The next spring, he became a Japanese prisoner of war and spent 40 months in captivity. It was an experience that haunted him until he died at age 91 on Dec. 11 of pneumonia at Holy Cross Hospital in Silver Spring.

Mr. Zincke had been in the Philippines for three months before the raid at Clark Field, which killed more than 100 people.

In the weeks that followed, he and many other survivors took refuge in the jungles and prepared to wage a guerrilla campaign against the invading Japanese. By May 1942, American forces across the Philippine islands were outnumbered and surrendered.
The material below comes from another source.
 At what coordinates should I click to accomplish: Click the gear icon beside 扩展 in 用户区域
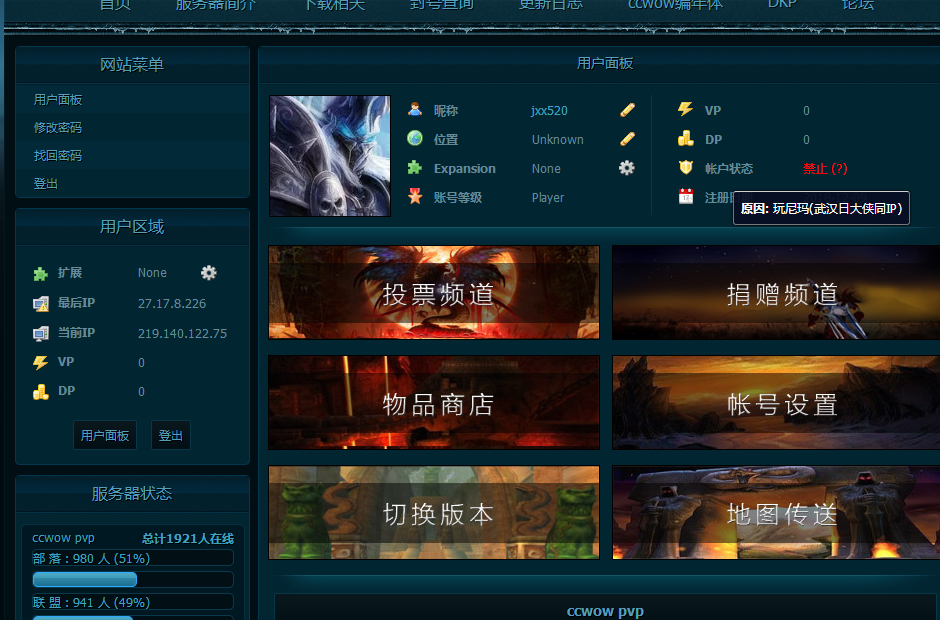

Mr. Zincke was among a group of U.S. prisoners roped together and forced to march for miles over rocky terrain to be shipped to Japan.

As he recalled in a secret diary he kept throughout the war, Mr. Zincke saw a fellow soldier collapse from exhaustion in the sweltering heat of the march.
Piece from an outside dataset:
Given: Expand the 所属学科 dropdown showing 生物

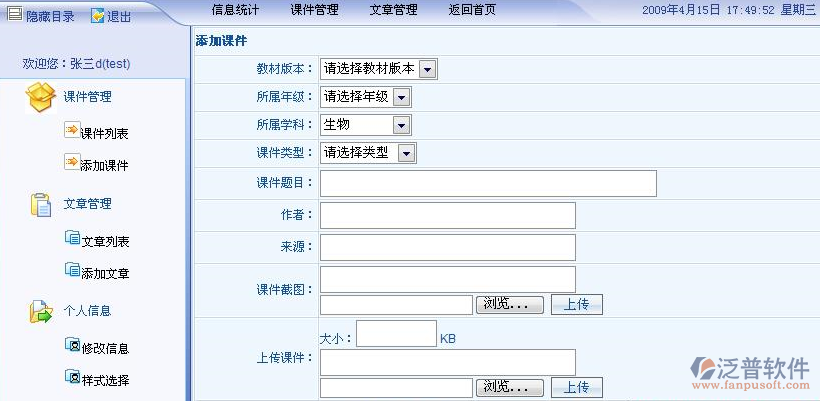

A Japanese guard, noticing the straggler, shot the American in the forehead.

Later, Mr. Zincke saw a group of Japanese soldiers gathered around the convulsing body of a horse.
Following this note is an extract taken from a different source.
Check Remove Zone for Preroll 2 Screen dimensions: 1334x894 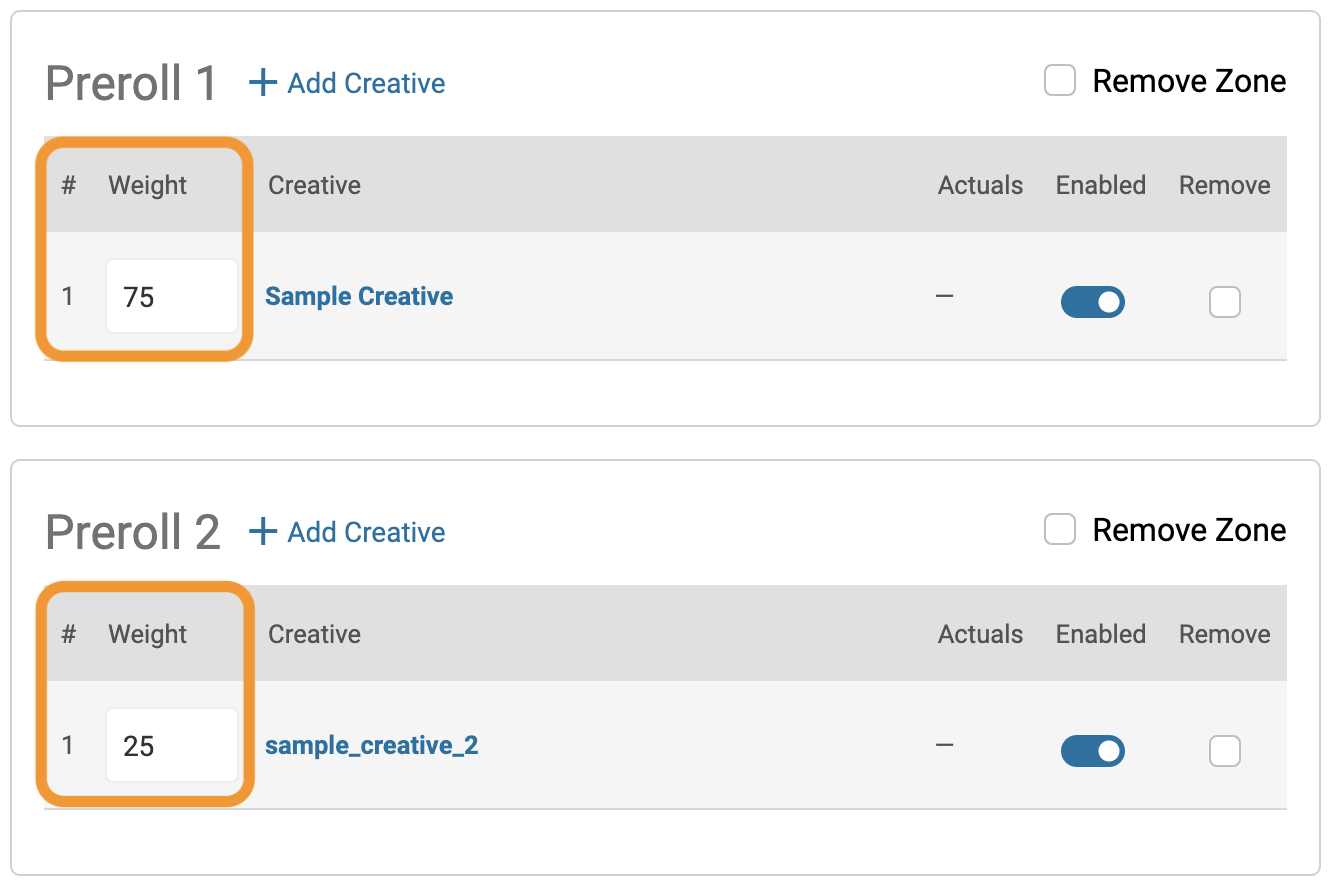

Each guard took turns bayoneting the horse for throwing a Japanese officer from the saddle. The guards then had the cooks grind the meat into burgers and fed them to the prisoners.

Later, when Mr. Zincke was in a forced-labor camp outside Tokyo, which he and other prisoners called the Mitsui Madhouse, he was happy to have any food at all.

Before the war, Mr. Zincke was a burly 6 footer who weighed 180 pounds. After months of severe diarrhea, hookworms and ulcers, he weighed 122.

He spent his days shoveling coal and stacking lumber in a train yard. He hauled 120-pound bags of rice on his back.

When he became too weak to rise from bed, he was beaten by the guards. Many of his fellow prisoners died during captivity from malnutrition and disease.

Mr. Zincke developed beriberi, a disease caused by lack of thiamine in the diet. His legs swelled from the knees down.

“They felt like lead weights,” he wrote in the 2003 memoir based on his diary, “Mitsui Madhouse.” “I felt like I was walking on pins and needles.”

On his worst days, he wrote that he felt depressed, even suicidal, but mostly murderous toward his captors. He noted that he was elated when the Allies firebombed Tokyo.

He was released shortly after the Japanese surrender in August 1945 and was on his way back to the United States by September.

Herbert Lloyd Zincke was born in New York City on Feb. 24, 1919. He enlisted in the military after his 18th birthday.

Returning home after the war, Mr. Zincke hugged his mother for the first time in six years and ate all the chocolate he craved.

After the war, he extended his enlistment and became an Air Force warrant officer before retiring from the military in 1960. His decorations included the Bronze Star Medal.

In 1962, he moved to the Washington area as an employee of a government contractor. A longtime Silver Spring resident, he retired again in 1983.

An early marriage ended in divorce. His wife of 41 years, Maudenya Burns Zincke, died in 1997.

Survivors include a stepson, Joseph Dollar, of Silver Spring; five grandchildren; and three great-grandchildren.

In 1999, Mr. Zincke and a group of other former prisoners of war filed a class-action suit against several large Japanese companies, claiming the businesses had profited from their forced labor during the war.

“I’m not much interested in the money,” Mr. Zincke told The Washington Post in 1999. “I want Americans to get the truth. The younger generation has no idea about what went on.”